Dénoncer avec dérision l’inutilité du contrôle des inspecteurs « toutes les x années » semble avoir pour objectif de remplacer le regard qualitatif d’un expert par une évaluation fondée sur les seuls résultats des élèves comme si cet unique critère était suffisant pour comprendre et améliorer le fonctionnement de l’Ecole.
Donner en exemple l’image d’un professeur qui « change complètement les résultats des élèves d’une classe » par rapport à un autre « qui ne le fait pas » est une situation caricaturale qui n’est d’ailleurs pas vraiment exploitable car elle repose sur des comparaisons ne pouvant être faites qu’a posteriori.
Affirmer que la connaissance des résultats des évaluations par classe et par établissement est indispensable aux directeurs comme aux parents d’élèves s’inscrit dans une logique concurrentielle dont les effets seront dévastateurs sur les relations interpersonnelles alors que le principe fondamental devrait être celui de la confiance mutuelle. C’est aussi la mort annoncée d’une carte scolaire pourtant indispensable pour gérer la mixité sociale dans le cadre du service public.
Parler de « système cadenassé » est certes une expression qui voudrait traduire une volonté d’ouverture… mais encore faudrait-il préciser de quoi il s’agit et désigner les « cadenasseurs », en évitant de qualifier de « truismes » des critiques totalement excessives auxquelles aucune solution concrète n’est proposée.
Prétendre que les départs vers l’école privée sont liés aux problèmes de remplacement des professeurs dans le public est une fable qui masque un phénomène relevant essentiellement d’un refus de mixité sociale ou communautaire, tout comme de mouvements pendulaires entre les deux. Mais c’est une petite musique qui permet aussi de laisser entendre que l’école privée sous contrat serait meilleure que l’école publique.
Ce tableau allégorique peut paraître séduisant tant par son caractère en apparence généreux que par son côté disruptif fortement revendiqué.
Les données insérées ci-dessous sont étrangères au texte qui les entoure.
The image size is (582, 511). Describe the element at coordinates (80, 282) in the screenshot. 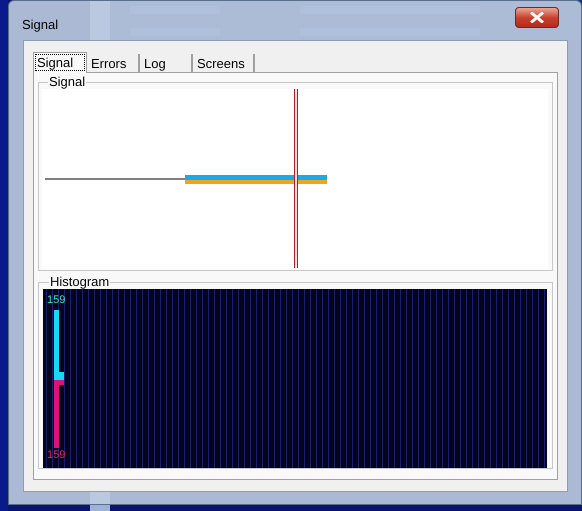

I see `group-title: Histogram` at that location.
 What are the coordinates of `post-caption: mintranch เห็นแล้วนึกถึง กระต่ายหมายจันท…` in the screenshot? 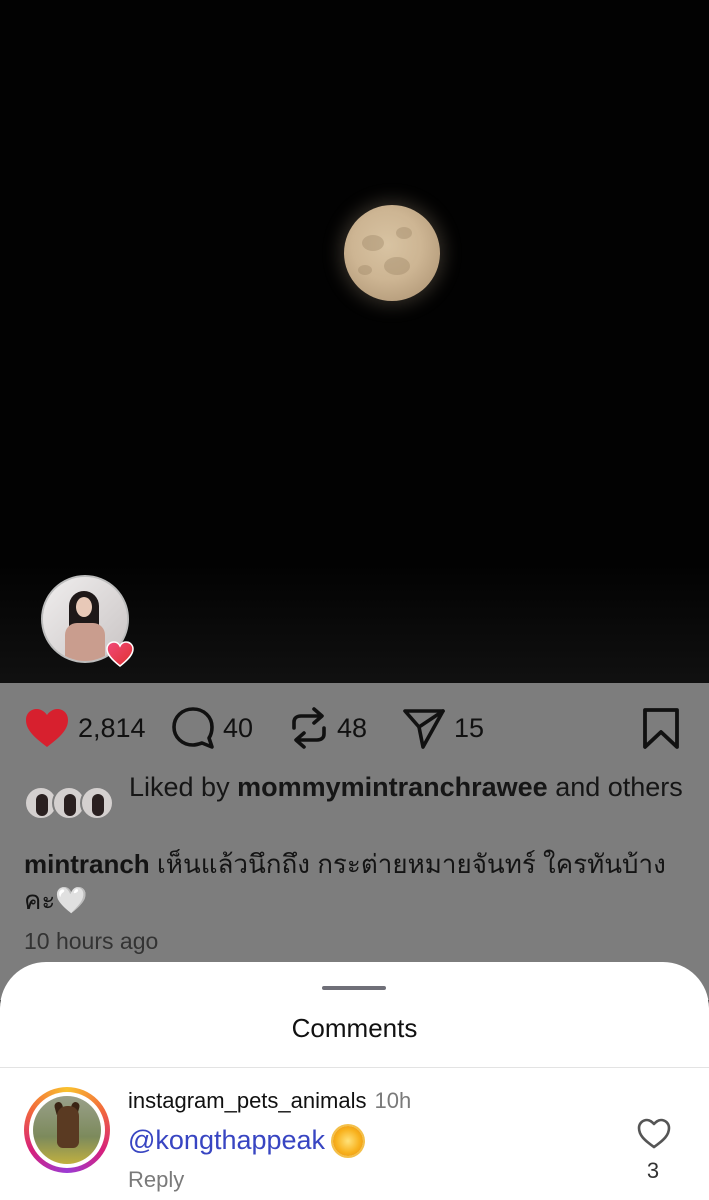 It's located at (359, 882).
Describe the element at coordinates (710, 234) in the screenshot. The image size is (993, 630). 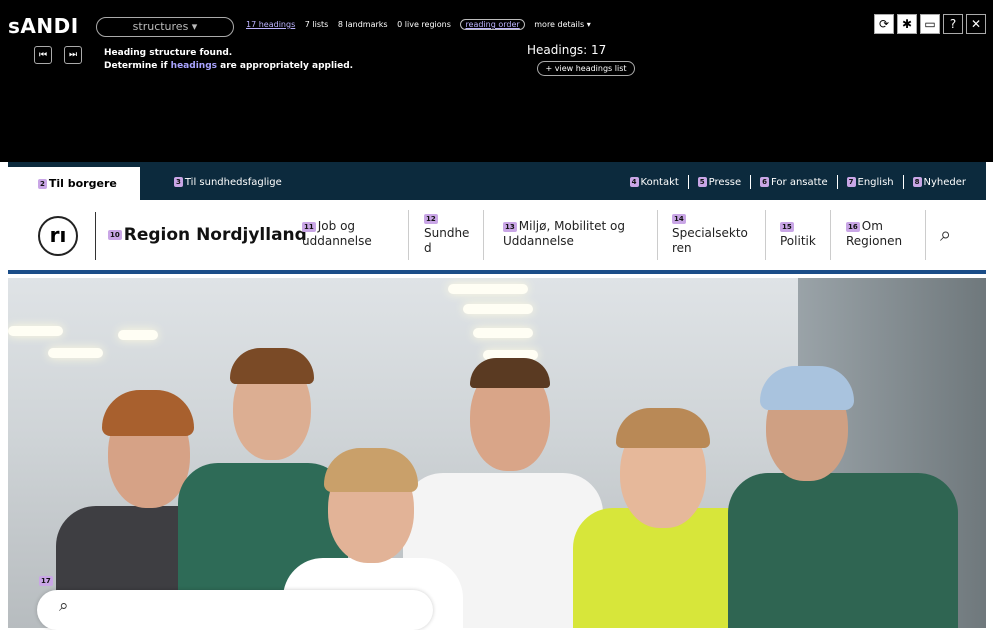
I see `nav-specialsektoren: 14 Specialsekto ren` at that location.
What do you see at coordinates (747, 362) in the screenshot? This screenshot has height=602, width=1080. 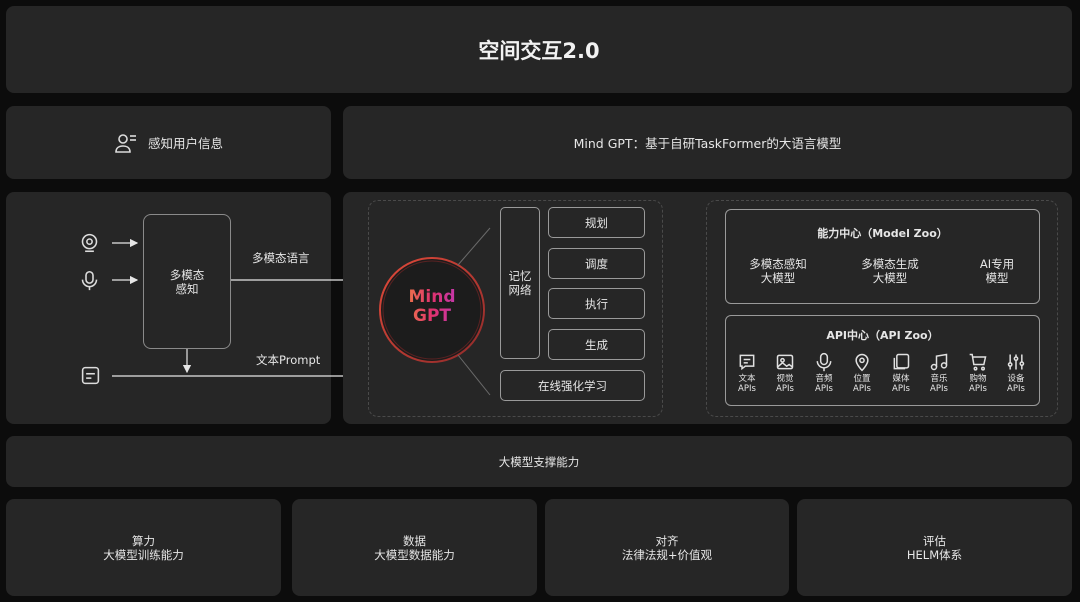 I see `text-icon` at bounding box center [747, 362].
Mais c’est la description caricaturale d’une Ecole au bord du précipice… qui va faire un grand pas en avant !
Fracassée sur la réalité d’un monde trop divers, la grande ambition d’une école de qualité dans tous les territoires de la République sera alors remplacée par la reconnaissance de quelques îlots d’excellence surnageant parmi les décombres d’une Ecole publique incapable de faire face à l’univers impitoyable du marché éducatif.
Il est permis de se demander comment les acteurs de l’Ecole pourront trouver dans cette sombre perspective des raisons d’espérer et de s’engager sereinement dans la grande concertation annoncée.